书话

读书的经历

文/[德]赫姆林
  在我早年的阅读经历中,有两件事,出于完全不同的理由,值得我永志不忘。头一件涉及一本书,或者说几本书,这本书,或者说这几本书,是我很早,即六岁到八岁之间就读过的。我指的是《一千零一夜》,此外还有安徒生的《没有画的画册》和《皮袜子》。这些截然不同的作品,界限和边缘都是模糊不清的。它们都是你中有我,我中有你的,这一定跟我有关系,因为在我看来,那些被描写的人物和故事情节,并不十分重要,我更感兴趣的是人物活动的那些想象的地点、时间和气氛。把气氛看得高于书里讲述的故事,或者像人们说的那样,在一个既定的本文里,却读另一个第二本文,书里插图尤其助长了我的这种嗜好,这些插图的作者,我都忘却了,兴许我根本就不曾记得他们。在我经常阅读的那本格林童话里,有一幅画着山坡草地的插图,那草地缓缓地伸向淡蓝色的天空,天上飘浮着几朵白云。有一些童话人物悄悄地爬过这片山坡草地,隐伏在山岗后面,这寂静的气氛着实令我神往。
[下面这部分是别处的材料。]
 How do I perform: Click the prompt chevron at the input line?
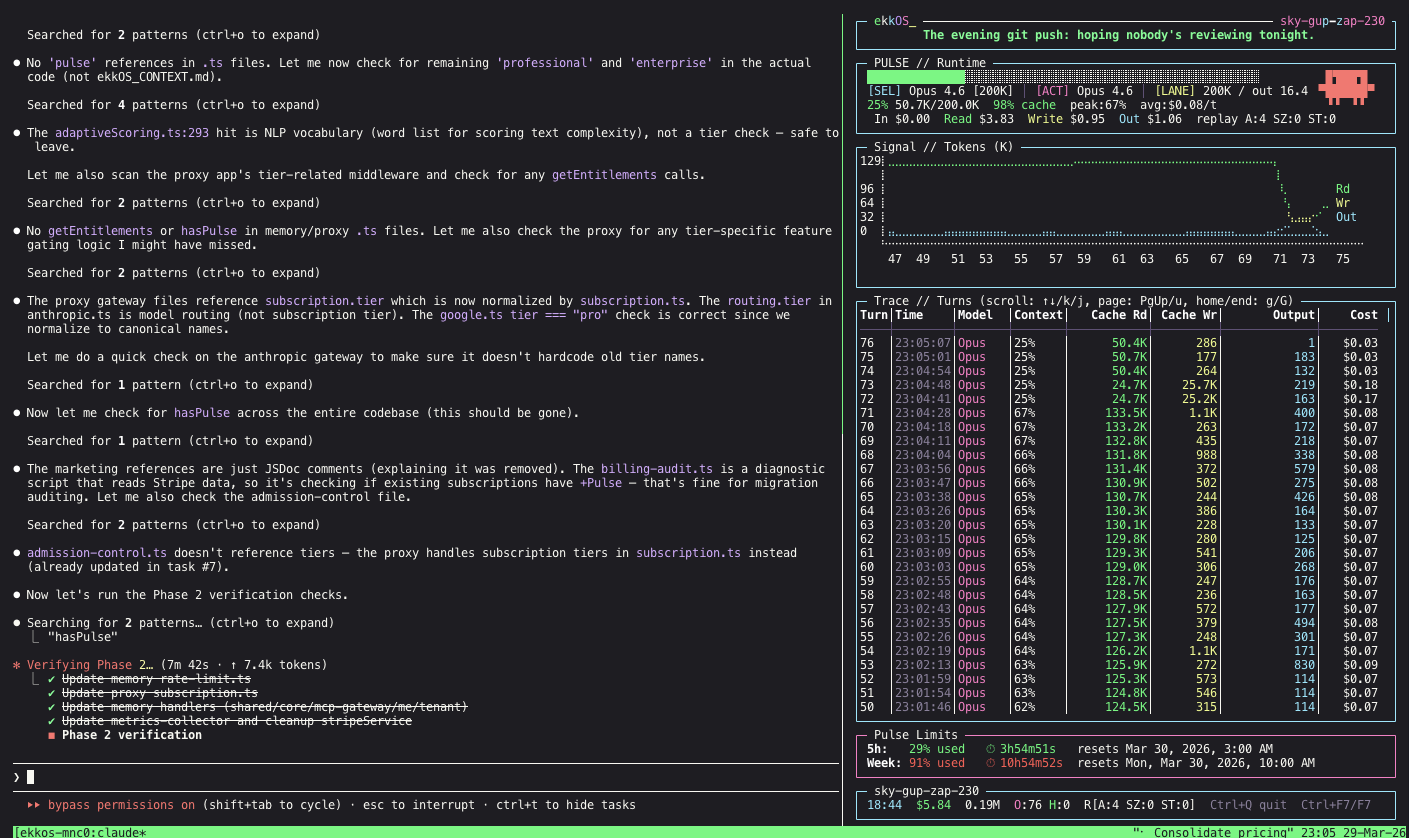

成年以后,我曾经到过几座近东城市(巴格达不在其中),我到处寻找那些小巷和集市,在那里人们慢慢腾腾地打发着快活而忧郁的生活。打我头一回读过《一千零一夜》之后,头脑里就不断闪现出集市夜晚那宝石般的红色炭火,卖水小孩在昏暗的阴影里穿行;凉爽的早晨那看不见的太阳挂在深蓝的天空,下面是一排排高墙窄巷。周围是一片贫穷、败落和令人讨厌的技术渗透,我久久地伫立在街头上讲述童话的人们身旁。我不懂他们的语言,只有在他们那些衣衫褴褛的听众眼里,还能看得见我童年记忆中那些画面和形象。我久久地寻找那阳光,我曾经清清楚楚地见过的阳光。我没有找到。

十三岁上,一个偶然的机会,我读了《共产党宣言》,后来,它引起一系列后果。起初迷住我的是这部书那富有诗意的风格,而后便是书里所说的那些道理的重要性。后果之一,是我多次阅读它,在后来的岁月里,我至少读过二十几遍。在三个国家,我听过我的老师赫尔曼·顿克尔讲授这部宣言。据说,顿克尔能够从头到尾背诵这部著作,他今天已经不在人世了,他们那一辈人在谈起马克思主义理论时,眼眶里常常是噙着激动的泪水。这部著名的著作引导我攻读了马克思主义文献中那些更难、规模更大的著作,但是我总是不断地回过头来读它。我一向认为,我对这部著作是了如指掌的。可大约在五十岁上,我惊异地发现,在我历来觉得是明白无误的那些话里,有下面这样一句话:“代替那存在着阶级和阶级对立的资产阶级旧社会的,将是这样一个联合体,在那里,一切人的自由发展是每个人的自由发展的条件。”我不记得,我是从什么时候开始,像上面所写的这样理解这句话的。我之所以这样理解,把原文看成是这副样子,是因为这句话只有这样才符合我当时对世界的理解。使我大为惊讶,大为惶恐的是,多年以后,我居然发现这句话同我的理解实际上恰好相反:“在那里,每个人的自由发展是一切人的自由发展的条件。”

原来,在这里我也某种程度地在一个本文里读到了另一个本文,这就是我自己的想法,我自己的幼稚。因为一句话会暗示出另外的话。暗示出未说出口来的意思,所以在那里是允许的,甚至是必要的东西,在这里却是荒谬的。在我的头脑里,有一种认识,有一种预言,是头脚倒置的。不管怎么说吧,在我的惶恐之中,还是透露着某种轻松心情的。我所盼望的,期待已久的一部著作,突然间出现在我的眼前。

(张黎 译)

【作者简介】

  赫姆林(1919— )德国作家。生于开姆尼茨一犹太人家庭。曾在国内从事反法西斯地下斗争。1936年流亡国外,1937年参加反西班牙佛朗哥的国际纵队,1939 年加入法国军队同德国法西斯作战。法国沦陷后被捕,获救后逃往瑞士。1945年回国后在法兰克福电台当编辑。1947年迁居柏林。第一本诗集《大城市的十二首叙事谣曲》,出版于1945年。50年代访问中国后写了游记《远方的近邻》。作品有中篇小说《瓦尔腾堡的约克少尉》、《一个画家在巴黎旅游》,自传体散文《暮色集》,随笔集《前列》等。